• **EXTRACT PROVIDED**:
* begin *
Once the boot loader has reached second stage it reads it’s configuration ahd displays a menu of available kernels to boot. Once the user or boot loader determines what kernel to load stage two boots the kernel file off the /boot partition. Once the kernel is loaded the first step is to initialize the hardware. Then the kernel loading is reading the initrd image this file contains drivers required by the kernel to load scsi devices and ext3 file systems. Once initrd image is completely loaded the boot loader turns the booting process over to the kernel file. The kernel creates a read-only root device and mounts it. At this point the kernel is loaded but since no user space files are loaded you cannot interact with it. This is where /sbin/init takes over.

/sbin/init

init is what process the rest of the boot and provides the user environment. init becomes the parent or grandparent process for all processes on a system it has a pid of 1 always. It first runs the /etc/rc.d/rc.sysinit script that starts swap, system clock, check file systems and many other processes. It the runs /etc/inittab which sets up the run levels.
* end *
• **DATA**:
* begin *
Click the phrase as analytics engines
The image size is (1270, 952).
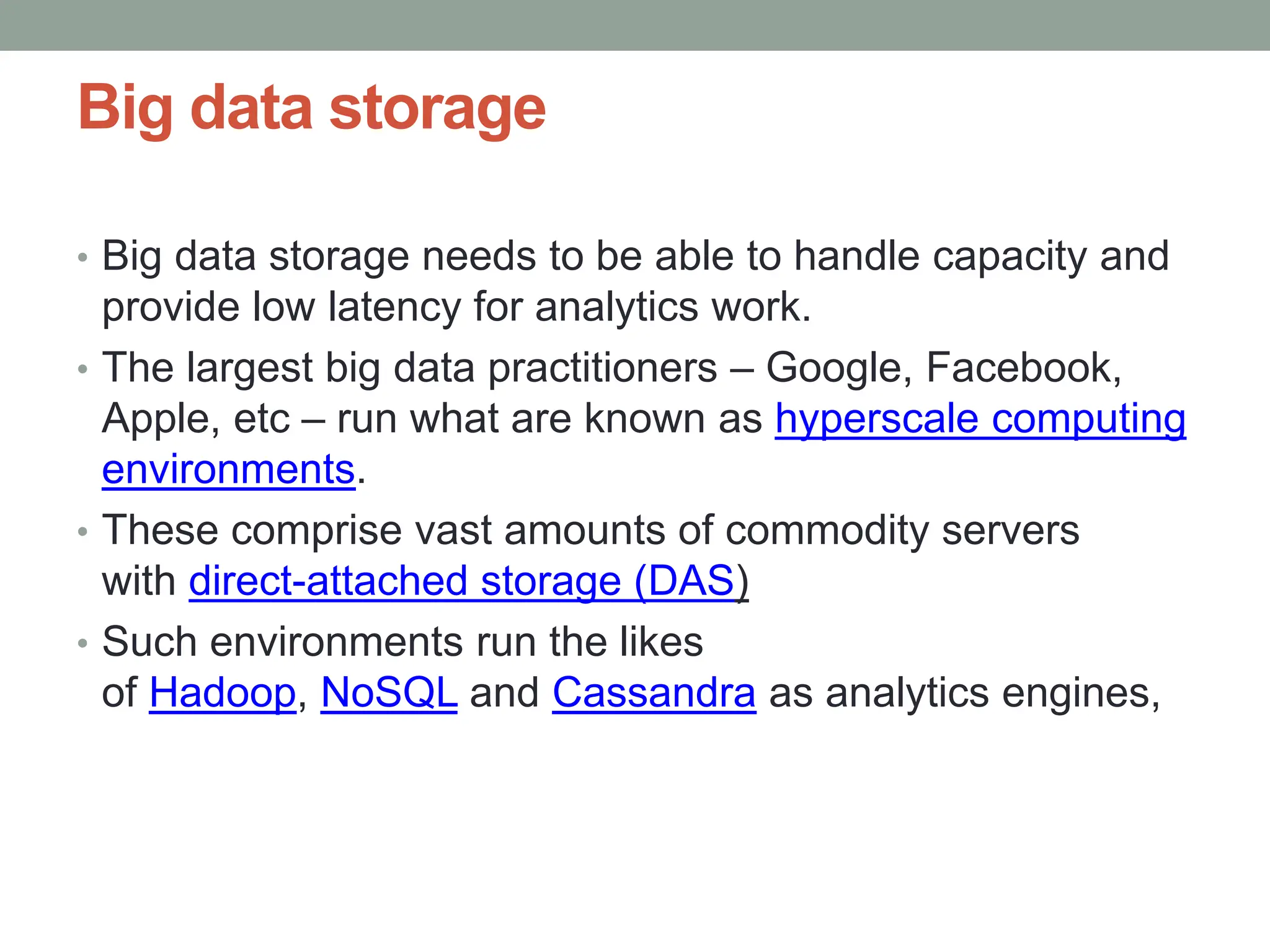tap(964, 692)
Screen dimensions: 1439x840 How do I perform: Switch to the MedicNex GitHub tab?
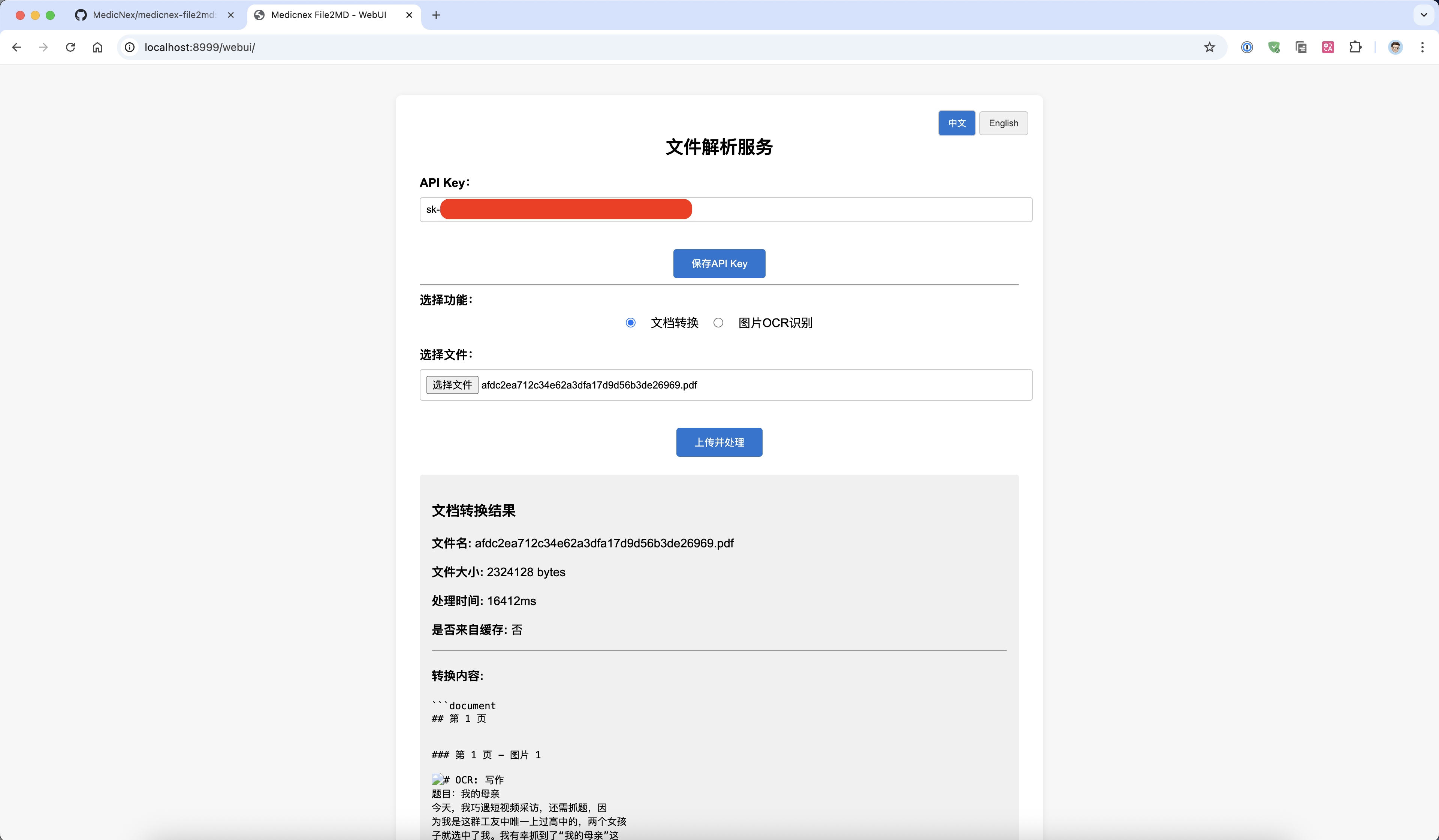coord(153,15)
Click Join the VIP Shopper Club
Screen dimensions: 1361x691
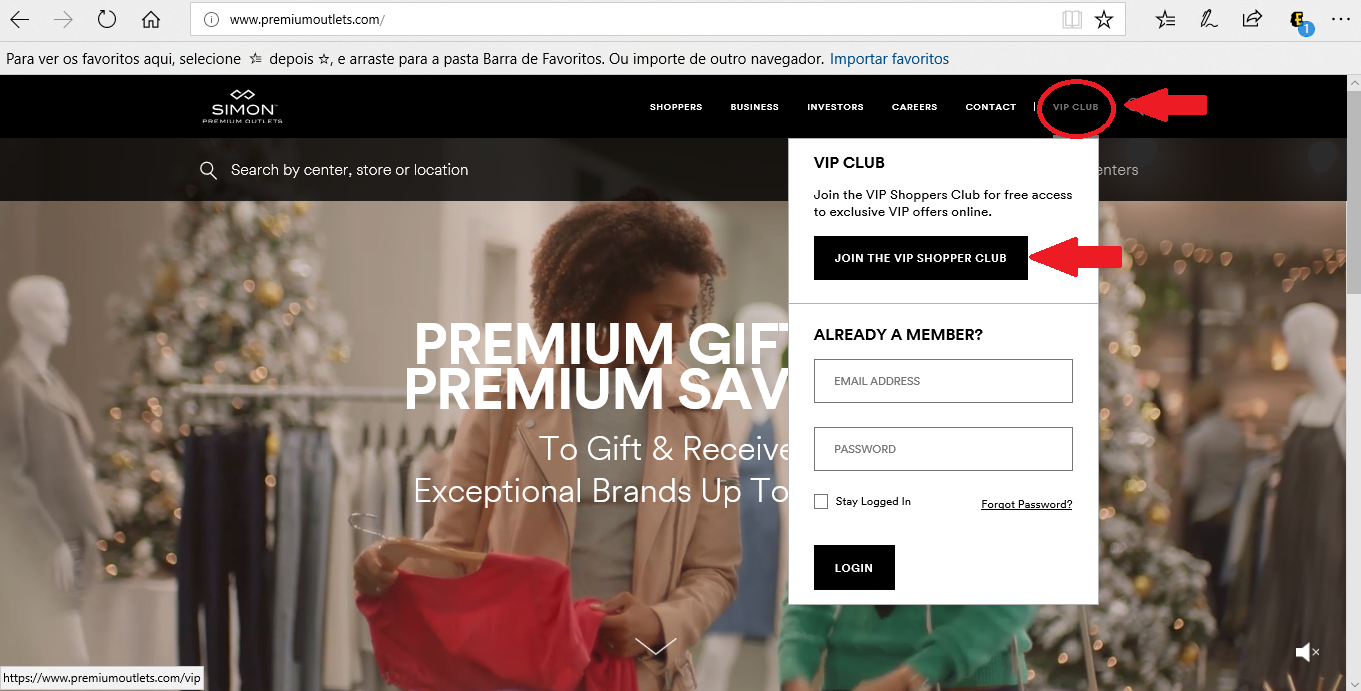920,258
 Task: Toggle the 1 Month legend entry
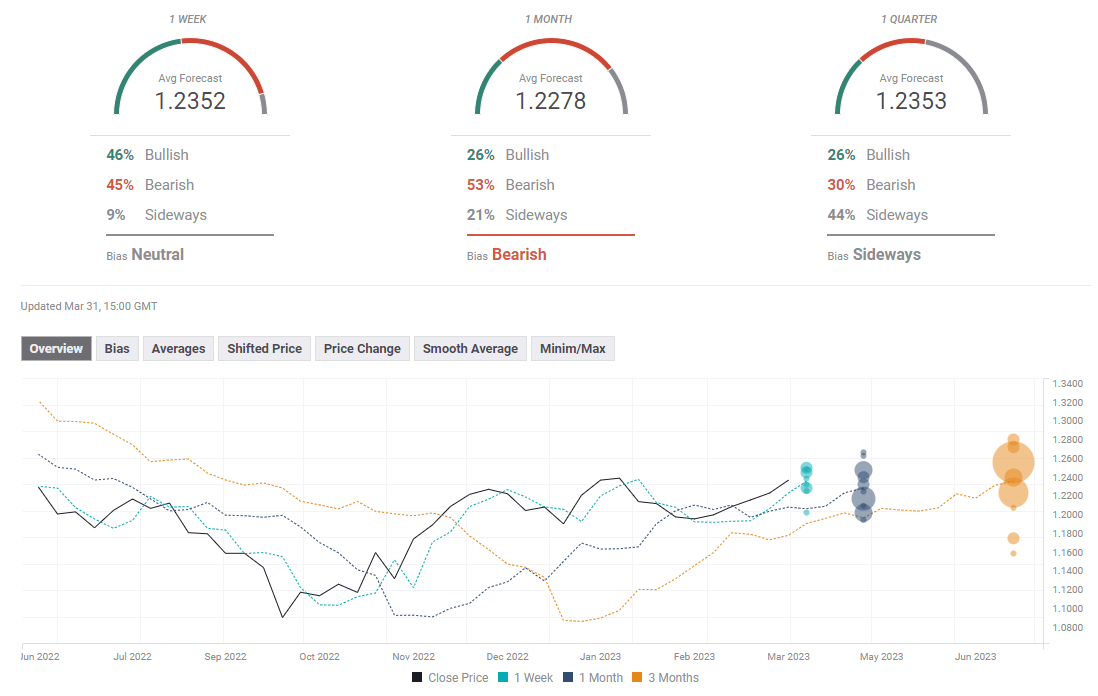(x=593, y=678)
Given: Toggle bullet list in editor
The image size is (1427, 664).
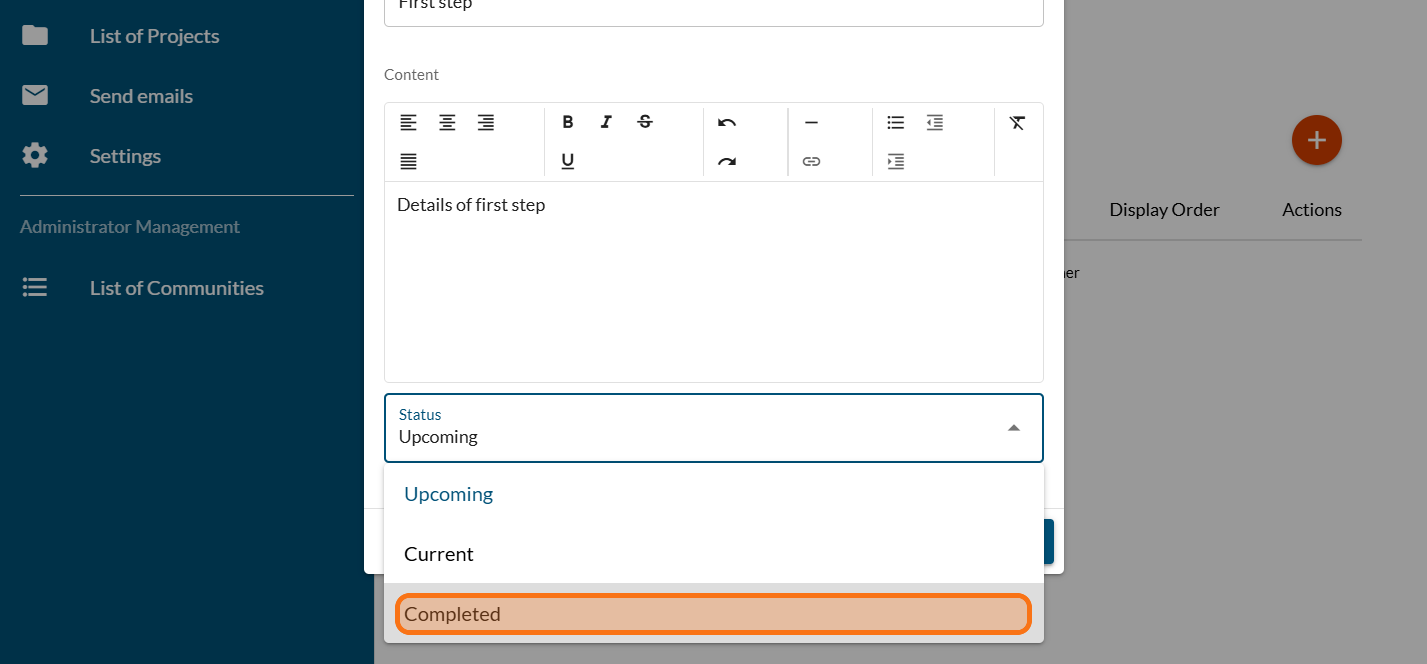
* end *
• **EXERCISE REQUIREMENTS**:
[A] Retype the stretch of the boot-process text from "init is what" through "the run levels.".
[B] Decide whether each statement agrees with the boot-process text, answering yes or no and quoting the words that settle it: (i) init always has a pid of 1; (ii) the kernel creates a writable root device; (iii) stage two boots the kernel file off the /boot partition.
The data has no connection to the boot-process text.

• **ANSWERS TO THE TASKS**:
[A]
init is what process the rest of the boot and provides the user environment. init becomes the parent or grandparent process for all processes on a system it has a pid of 1 always. It first runs the /etc/rc.d/rc.sysinit script that starts swap, system clock, check file systems and many other processes. It the runs /etc/inittab which sets up the run levels.

[B]
(i) Yes: "it has a pid of 1 always"
(ii) No: "The kernel creates a read-only root device and mounts it."
(iii) Yes: "stage two boots the kernel file off the /boot partition"